Arghandiwal called on Afghans "not to stand with the occupying Russian forces".
"Like Russia, which has occupied parts of Ukrainian territory, the former Soviet Union invaded our country, too," he said. "It dropped thousands of bombs on our people, killing 1.5 million Afghans and injuring and maiming millions of others."
"I call on the heroic security personnel not to sacrifice their lives for the sinister goals of the aggressors in the Ukraine war."
Russia turning to Iran
Arghandiwal accused Iran of being complicit in Russia's crimes and aggression against Ukraine.
"The Iranian government is a partner in Russia's crimes in the Ukraine war," he said. "It provided Russian troops with various types of weapons and drones so that its strategic ally would not be weakened against the US and NATO in the Ukraine war."
"At the beginning of the invasion of Ukraine, Putin thought he would overthrow the Ukrainian government in one to three months and install a regime loyal to Moscow's interests."
"He thought he would expand his influence, achieve his strategic objectives and defuse [alleged] threats posed to Moscow from the US and NATO," Arghandiwal said.
"But contrary to Putin's calculations, the war dragged on, and not only could Moscow not achieve its objectives, but it suffered heavy casualties and lost many weapons, pieces of equipment and planes.
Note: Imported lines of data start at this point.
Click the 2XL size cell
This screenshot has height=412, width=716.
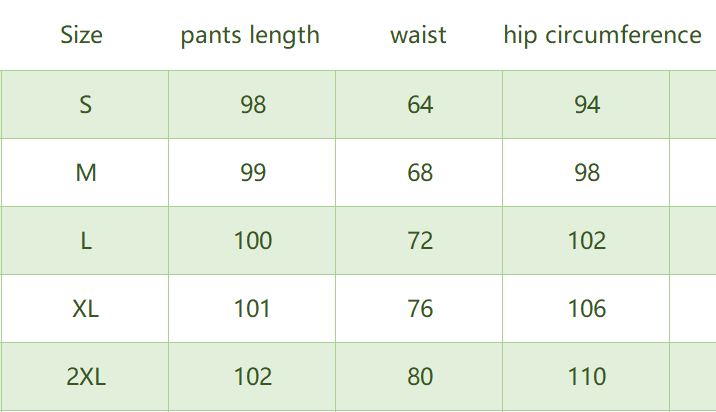tap(85, 376)
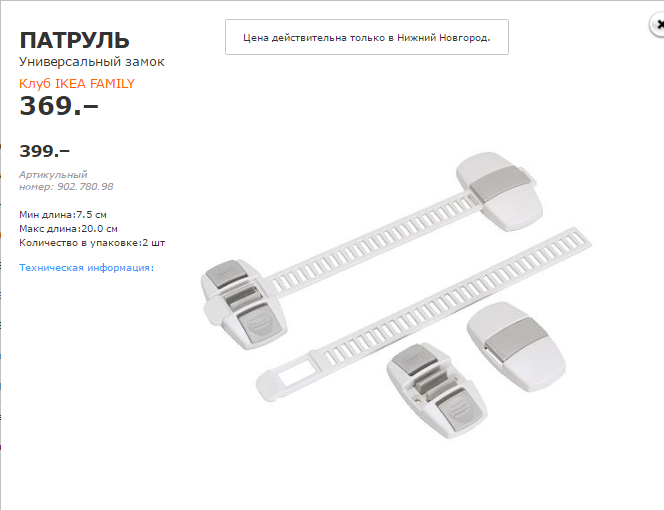Click the rectangular loop end of loose strap
This screenshot has height=510, width=664.
click(288, 375)
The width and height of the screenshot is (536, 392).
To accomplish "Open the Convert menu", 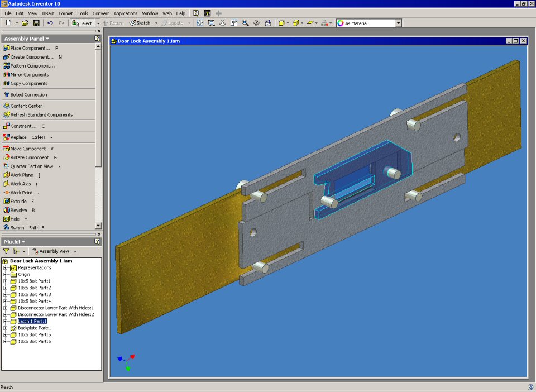I will tap(101, 13).
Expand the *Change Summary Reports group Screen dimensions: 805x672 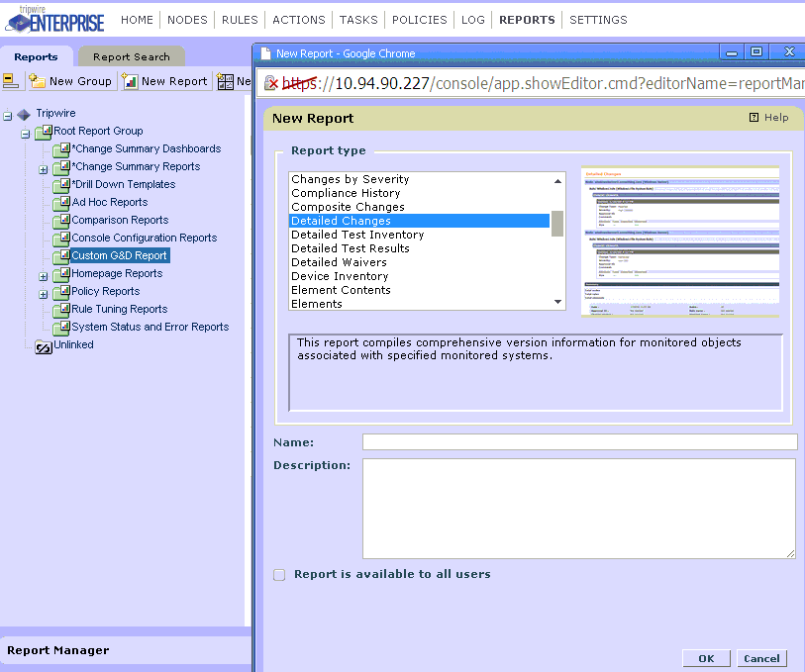43,168
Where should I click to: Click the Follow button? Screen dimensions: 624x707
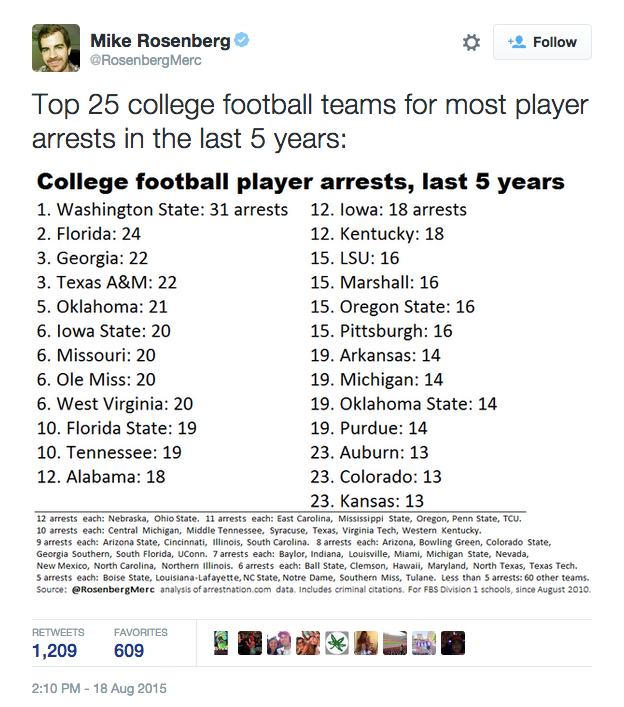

Its regional and international standing is damaged."
Faced with troop shortages in Ukraine, Russia has asked Iran to provide it with experienced combatants, said Rahmatullah Hassan, a former Afghan army colonel, now a military analyst based in Sweden.
"Iran did not send its 60,000-strong Afghan fighting force [the Fatemiyoun Division], which it has used in wars in Iraq and Syria, since the Fatemiyoun is Shia. Instead, it decided to take advantage of the tough situation of Afghan commandos who are taking refuge in Iran and started recruiting them in a joint decision with Russia and the Wagner Group," he said.
"Russian soldiers are not interested in fighting in Ukraine," he said. "They know that the war in Ukraine is aggressive and unjust. Therefore, many Russian soldiers have fled from the front to Turkey, Central Asia and other countries."
"To prevent its biggest defeat in the Ukraine war, Moscow has now turned to recruiting Afghan personnel."
'A historical shame'
"Russia's attack on Ukraine is aggression and an occupation," Hassan said. "It will be a historical shame for the Afghan personnel if they stand beside Russians. Like Russian soldiers, they will be killed in Ukraine."
"As a former military [officer], I call on the security personnel not to go to war in Ukraine and not to destroy their future and their family's future since there is no way to return from this war except dead," he said.
Moscow is turning to Tehran out of desperation, said Mohammad Asif Sediqi, former deputy speaker of the Afghan senate who now lives in Spain.
"Russia is losing so badly in Ukraine that today it is receiving weapons and drones from Iran to keep its war machine going," he said.
"Putin has lost the war in Ukraine and is threatening Ukraine and other countries with a nuclear attack," Sediqi said. "Russian forces have suffered heavy casualties in Ukraine, and now Russia wants to recruit Afghan commandos to achieve its sinister goals."
"I call on the former Afghan security personnel not to be fooled by the Russians and not to spill the blood of innocent Ukrainians as Russian soldiers do," he said.
"Iran has been recruiting Afghan refugees for years to fight for [Syrian President] Bashar al-Assad, and today, in violation of international laws on refugees, it is recruiting former Afghan security personnel to protect Putin's interests," said Ahmad Khan Andar, an Afghan military analyst based in Sweden.
"We call on the United Nations and organisations defending the rights of refugees and immigrants to stop Iran from violating the rights of Afghan refugees and immigrants and to stop the [Russian] recruitment of [former] Afghan troops," he said.